问题
I want to persist a lm
object to a file and reload it into another program. I know I can do this by writing/reading a binary file via saveRDS
/readRDS
, but I'd like to have an ASCII file instead of a binary file. At a more general level, I'd like to know why my idioms for reading in dput
output in general is not behaving as I'd expect.
Below are examples of making a simple fit, and successful and unsuccessful recreations of the model:
dat_train <- data.frame(x=1:4, z=c(1, 2.1, 2.9, 4))

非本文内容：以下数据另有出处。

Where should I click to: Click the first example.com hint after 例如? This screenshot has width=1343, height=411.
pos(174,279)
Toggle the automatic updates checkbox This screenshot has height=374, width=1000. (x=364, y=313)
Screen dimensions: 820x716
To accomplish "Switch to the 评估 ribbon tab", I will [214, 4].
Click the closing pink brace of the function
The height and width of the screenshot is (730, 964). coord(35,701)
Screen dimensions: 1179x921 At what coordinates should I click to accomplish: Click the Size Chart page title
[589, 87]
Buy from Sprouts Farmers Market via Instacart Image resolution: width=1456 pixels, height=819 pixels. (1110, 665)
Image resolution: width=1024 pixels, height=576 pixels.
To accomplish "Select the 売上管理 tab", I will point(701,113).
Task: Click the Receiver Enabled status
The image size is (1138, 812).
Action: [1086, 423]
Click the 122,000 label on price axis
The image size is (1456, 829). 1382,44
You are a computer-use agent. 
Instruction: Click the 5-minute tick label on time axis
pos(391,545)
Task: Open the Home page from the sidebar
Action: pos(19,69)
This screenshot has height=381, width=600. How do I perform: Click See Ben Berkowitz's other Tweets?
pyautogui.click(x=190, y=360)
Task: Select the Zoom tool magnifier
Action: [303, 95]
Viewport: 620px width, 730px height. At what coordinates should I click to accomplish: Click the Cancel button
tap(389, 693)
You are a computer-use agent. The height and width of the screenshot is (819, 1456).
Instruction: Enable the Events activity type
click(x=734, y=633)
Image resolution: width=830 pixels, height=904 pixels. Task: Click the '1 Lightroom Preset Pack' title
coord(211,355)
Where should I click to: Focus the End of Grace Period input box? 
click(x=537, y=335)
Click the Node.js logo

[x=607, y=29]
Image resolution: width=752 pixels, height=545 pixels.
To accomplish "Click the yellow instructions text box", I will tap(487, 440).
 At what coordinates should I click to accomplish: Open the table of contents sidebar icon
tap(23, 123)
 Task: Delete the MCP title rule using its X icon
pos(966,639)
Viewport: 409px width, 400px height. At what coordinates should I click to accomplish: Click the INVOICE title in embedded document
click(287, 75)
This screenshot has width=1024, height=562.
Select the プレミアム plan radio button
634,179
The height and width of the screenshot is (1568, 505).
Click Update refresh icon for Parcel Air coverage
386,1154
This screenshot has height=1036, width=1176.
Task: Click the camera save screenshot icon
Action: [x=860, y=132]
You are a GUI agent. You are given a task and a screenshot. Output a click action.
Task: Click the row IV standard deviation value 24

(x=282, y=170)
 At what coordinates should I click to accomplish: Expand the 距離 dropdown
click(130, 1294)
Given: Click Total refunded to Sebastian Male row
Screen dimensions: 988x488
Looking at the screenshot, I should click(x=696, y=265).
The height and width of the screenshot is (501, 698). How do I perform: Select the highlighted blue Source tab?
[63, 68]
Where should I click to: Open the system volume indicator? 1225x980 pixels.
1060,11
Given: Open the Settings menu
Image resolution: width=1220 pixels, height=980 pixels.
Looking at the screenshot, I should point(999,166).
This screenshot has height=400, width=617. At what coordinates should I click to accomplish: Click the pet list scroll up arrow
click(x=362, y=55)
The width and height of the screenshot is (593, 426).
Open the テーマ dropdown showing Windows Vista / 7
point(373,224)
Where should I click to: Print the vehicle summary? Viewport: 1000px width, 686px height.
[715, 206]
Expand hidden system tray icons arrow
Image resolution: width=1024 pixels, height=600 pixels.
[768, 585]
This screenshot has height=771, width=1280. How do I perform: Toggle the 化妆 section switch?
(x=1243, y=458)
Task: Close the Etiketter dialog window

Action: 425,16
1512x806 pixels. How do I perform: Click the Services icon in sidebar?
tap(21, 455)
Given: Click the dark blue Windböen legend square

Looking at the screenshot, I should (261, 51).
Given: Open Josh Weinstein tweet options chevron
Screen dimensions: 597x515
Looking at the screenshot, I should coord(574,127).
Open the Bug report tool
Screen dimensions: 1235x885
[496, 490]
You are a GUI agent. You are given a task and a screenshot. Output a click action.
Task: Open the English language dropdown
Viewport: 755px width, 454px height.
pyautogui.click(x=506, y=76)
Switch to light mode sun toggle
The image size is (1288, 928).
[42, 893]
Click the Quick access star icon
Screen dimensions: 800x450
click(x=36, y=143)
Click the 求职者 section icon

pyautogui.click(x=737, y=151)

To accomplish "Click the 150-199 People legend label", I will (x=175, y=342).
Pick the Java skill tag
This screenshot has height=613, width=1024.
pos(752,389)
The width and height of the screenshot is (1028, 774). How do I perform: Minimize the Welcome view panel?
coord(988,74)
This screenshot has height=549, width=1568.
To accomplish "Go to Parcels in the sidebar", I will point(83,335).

fit <- lm(z ~ x, dat_train)
rm(dat_train) # Just to make sure fit is not dependent upon `dat_train existence`
dat_score <- data.frame(x=c(1.5, 3.5))
## This works (of course)
predict(fit, dat_score)
# 1 2
# 1.52 3.48
Saving to binary file works:
## http://stackoverflow.com/questions/5118074/reusing-a-model-built-in-r
saveRDS(fit, "model.RDS")
fit2 <- readRDS("model.RDS")
predict(fit2, dat_score)
# 1 2
# 1.52 3.48
So does this (dput
it in the R session not to a file):
fit2 <- eval(dput(fit))
predict(fit2, dat_score)
# 1 2
# 1.52 3.48
But if I persist file to disk, I cannot figure out how to get back into normal shape:
dput(fit, file = "model.R")
fit3 <- source("model.R")$value
# Error in is.data.frame(data): object 'dat_train' not found
predict(fit3, dat_score)
# Error in predict(fit3, dat_score): object 'fit3' not found
Trying to be explicit with the eval
does not work either:
## http://stackoverflow.com/questions/9068397/import-text-file-as-single-character-string
dput(fit, file="model.R")
fit4 <- eval(parse(text=paste(readLines("model.R"), collapse=" ")))
# Error in is.data.frame(data): object 'dat_train' not found
predict(fit4, dat_score)
# Error in predict(fit4, dat_score): object 'fit4' not found
In both cases above, I expect fit3
and fit4
to both work, but they don't recompile into a lm
object that I can use with predict()
.
Can anyone advise me on how I can persist a model to a file with a structure(...)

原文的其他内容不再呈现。